This 3500-Year-Old Unfinished Obelisk Gives Us Insight on How These Giant Monoliths Were Made
This unfinished obelisk would have been the largest (known) ancient obelisk in the world if ever completed.
The city of Aswan, in Egypt, holds an ancient relic from thousands of years ago. A rare unfinished obelisk can be found at the Northern Quarries of the city. This piece of history can give us an insight into the incredible stone-working techniques and engineering of ancient Egypt.
The obelisk was directly carved out of the bedrock; however, due to the fact that it was never finished, the bottom side of the oʙᴇʟιsκ is still attached to the bedrock. The site of the quarry, which is in really good condition, is now an open museum and is protected by the Egyptian government in order to preserve these archaeological treasures.

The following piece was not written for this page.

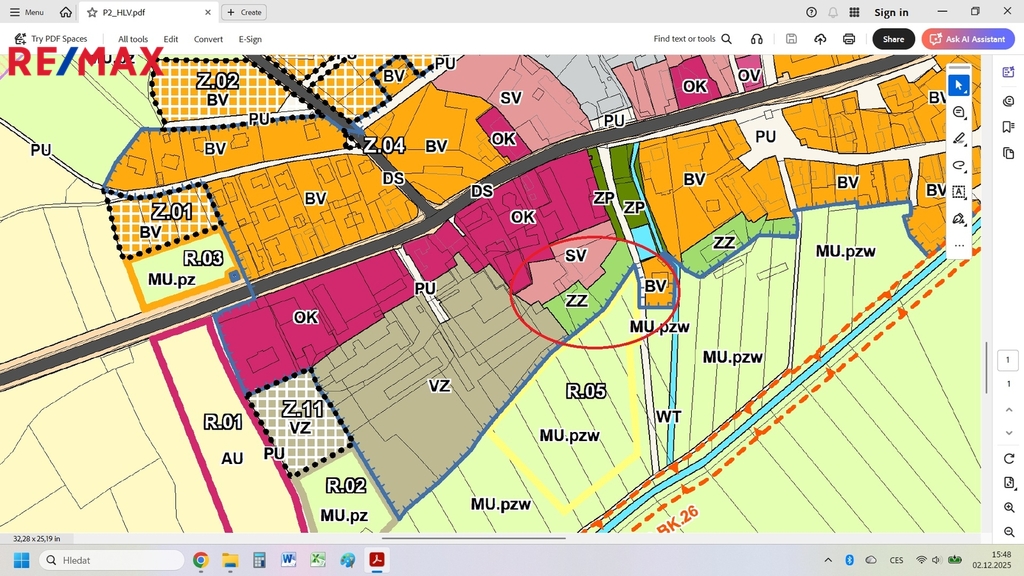
Task: Open the Convert menu item
Action: click(x=208, y=39)
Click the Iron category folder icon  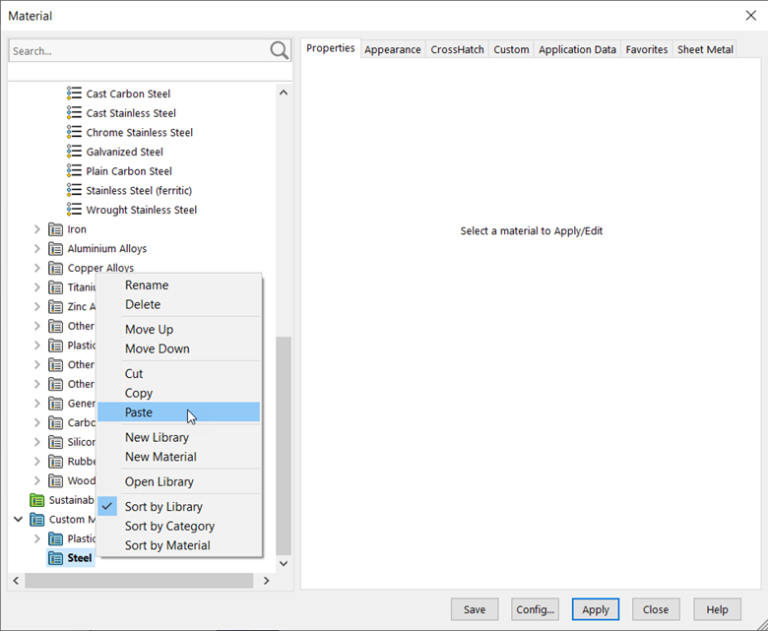[x=56, y=229]
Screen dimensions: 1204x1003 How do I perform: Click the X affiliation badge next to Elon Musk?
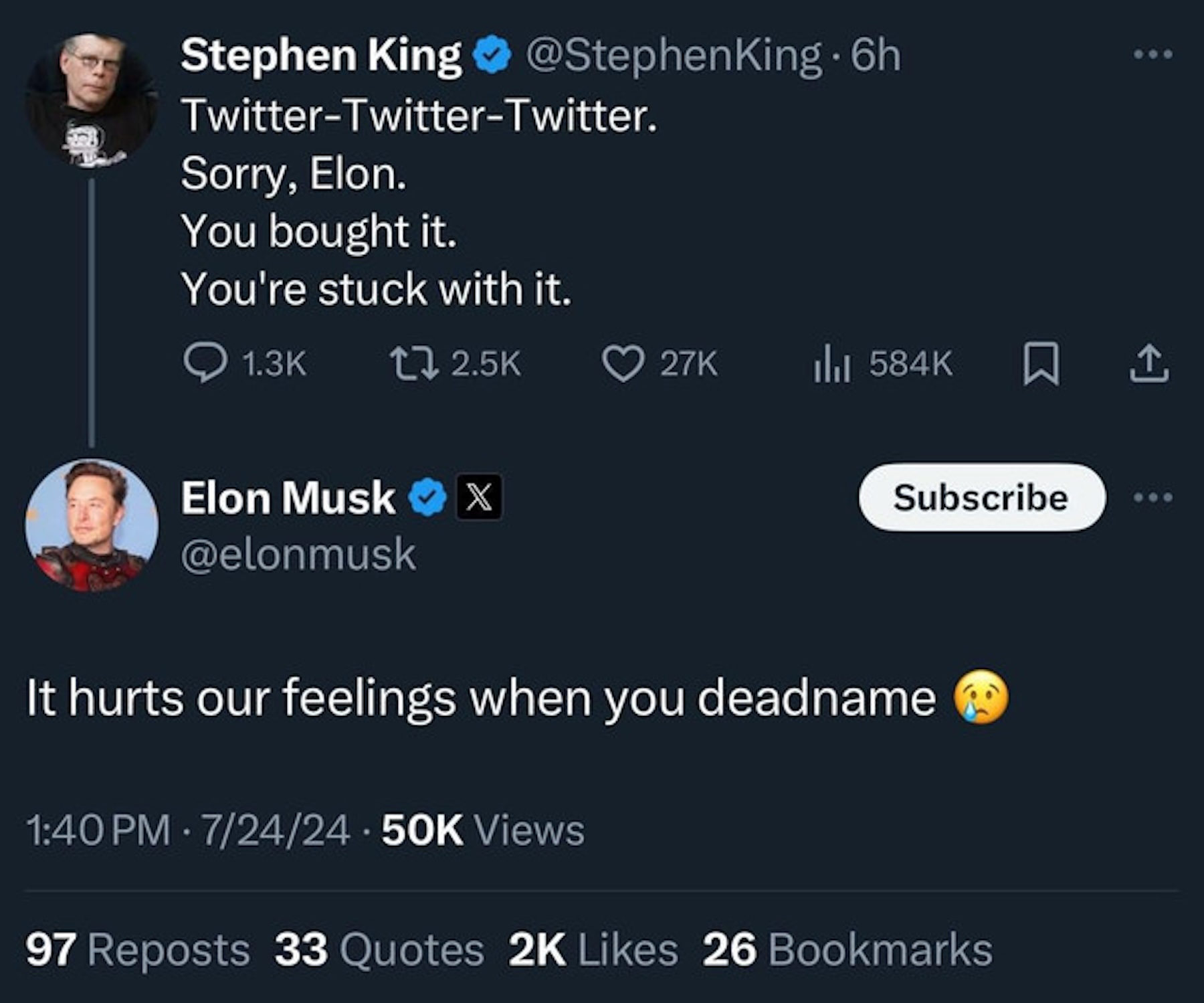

Archaeologists believe that the construction of the monument was ordered by the female pharaoh Hatshepsut, “Foremost of Noble Ladies”. She became the ruler of the country sometime between 1512–1458 BC, during the 18th dynasty. Therefore, the Unfinished Obelisk is around 3500 years old.
These tall, four-sided monoliths, which end in a pyramid-like shape, were actually called tekhenu by the Egyptians. The word obelisk, as we know it today, was used by the Greeks and was later passed into English. Obelisks were a very important part of religious architecture in ancient Egypt and were usually placed in front of temples, as they symbolized the Sun God, Ra.
Interestingly, when the Roman Empire conquered Egypt, they became very fond of their obelisks. So much so, that they seized and shipped out obelisks from Egypt to various parts of the Empire. As a result, today more obelisks can be found outside of Egypt than inside. 13 of them reside in Rome – including the tallest Egyptian obelisk, the Lateran Obelisk, with its 105,6 feet (32,2 meters) and 502 tons.
The Unfinished Obelisk would be almost one-third larger than any other Egyptian-made obelisk. Had its creators finish it, it would have had a height of 137 feet (41,75 meters) and a weight of 1200 tons, which roughly equals the weight of 6 blue whales, the world’s largest creature.
The reason why they never finished this enormous piece is probably because of a wide crack that appeared on the slab as it was being separated from the bedrock, so they they just left it there. However, this gives us more insight into how these ancient giants were made.
Even though people may think that obelisks were built more easily than pyramids, constructing these monuments required very precise planning and craftsmanship, and involved many difficulties. They were usually made from pink granite, a stone with a strong internal structure that can support its own weight. Carving the base of the obelisk from a single bedrock was a common practice. Then, Egyptians were pounding its surface with Dolerite balls until it was smooth enough. Dolerite is suitable for shaping granite because it’s harder than granite, so it wouldn’t break in the process. Archaeologists found some of these balls at the site, and in fact, they can be seen to this day.
Repeatedly pounding against the surface of the stone was an exhausting job, though. It’s likely that it was a task done by prisoners, after professional stonemasons marked the site for construction.
Once the construct was ready to be separated from the bedrock, workers carved small cavities in the stone and filled them with wood. Then, these wooden wedges were repeatedly soaked in water, and the expansion of the wood caused the obelisk to break free from the bedrock.
When the obelisk was ready to be transported to its place, they used logs as rollers and pulled the obelisk with ropes. Then, a two-sided ramp had to be built next to the spot where they wanted the monolith to stand at, in order for the obelisk to be raised. They put the obelisk on its siade next to the base of the ramp. Next, they tied ropes to the top and pulled it up until the obelisk would stand in a straight line.
Anyone who visits the Aswan Quarries and the Unfinished Obelisk can gain a detailed insight into an old world, of which we can only see small traces today.